* [Assignment]
Without the pictures, copy the entries below word for word.

(Saved data entries)
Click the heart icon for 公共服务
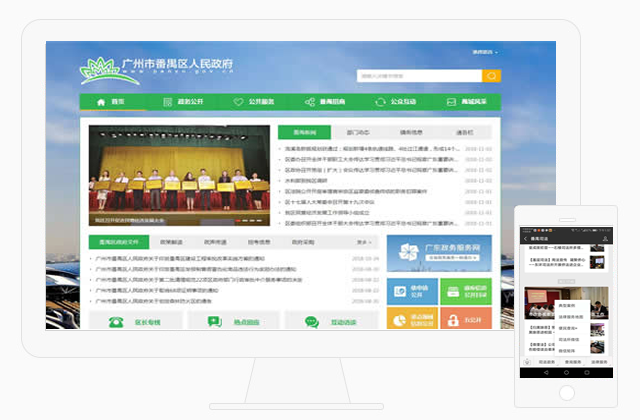640x420 pixels. click(x=238, y=102)
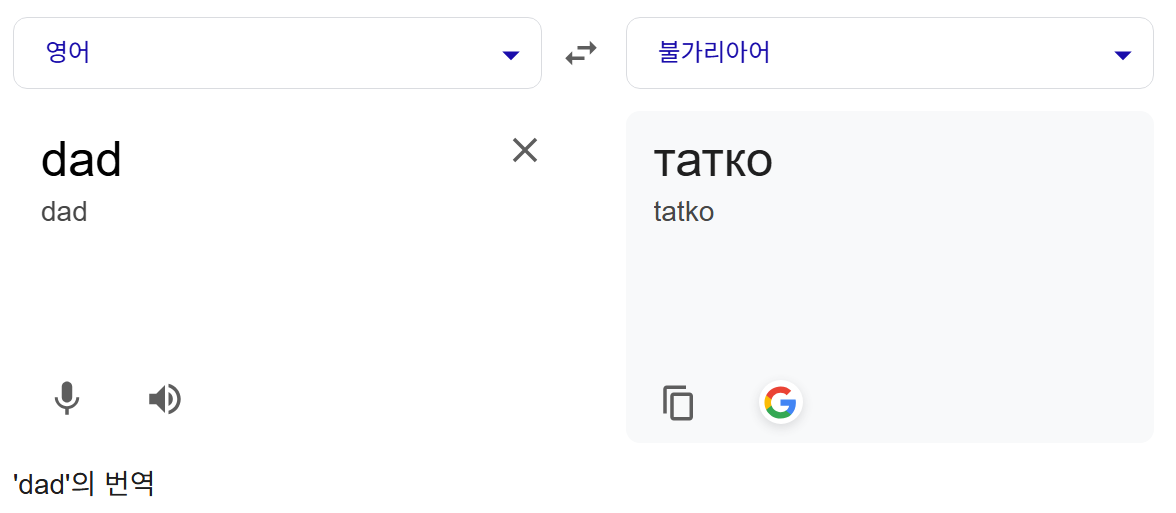Click the translated word "татко"
The width and height of the screenshot is (1176, 513).
(x=712, y=160)
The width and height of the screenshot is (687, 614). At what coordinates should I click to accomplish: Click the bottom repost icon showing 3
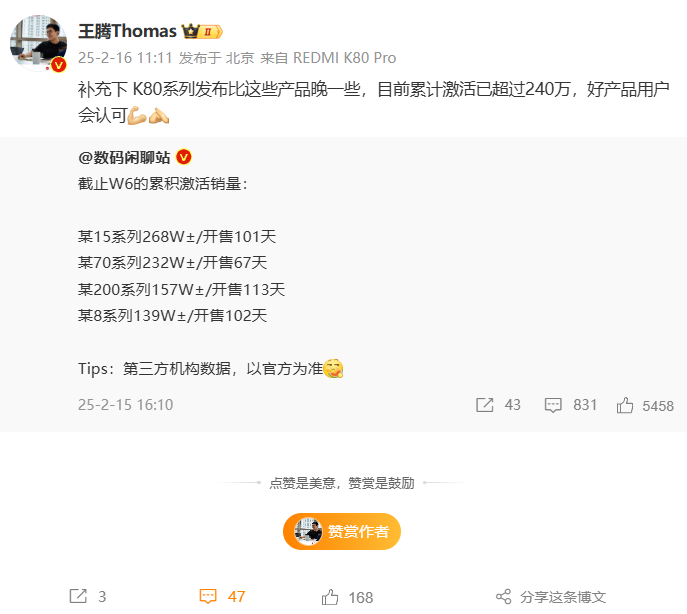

* [Reply to the task]
Click the heart icon for 公共服务
640x420 pixels. click(x=238, y=102)
Click the translated word "татко"
The width and height of the screenshot is (1176, 513).
(x=712, y=160)
The width and height of the screenshot is (687, 614). At what coordinates should I click to accomplish: Click the bottom repost icon showing 3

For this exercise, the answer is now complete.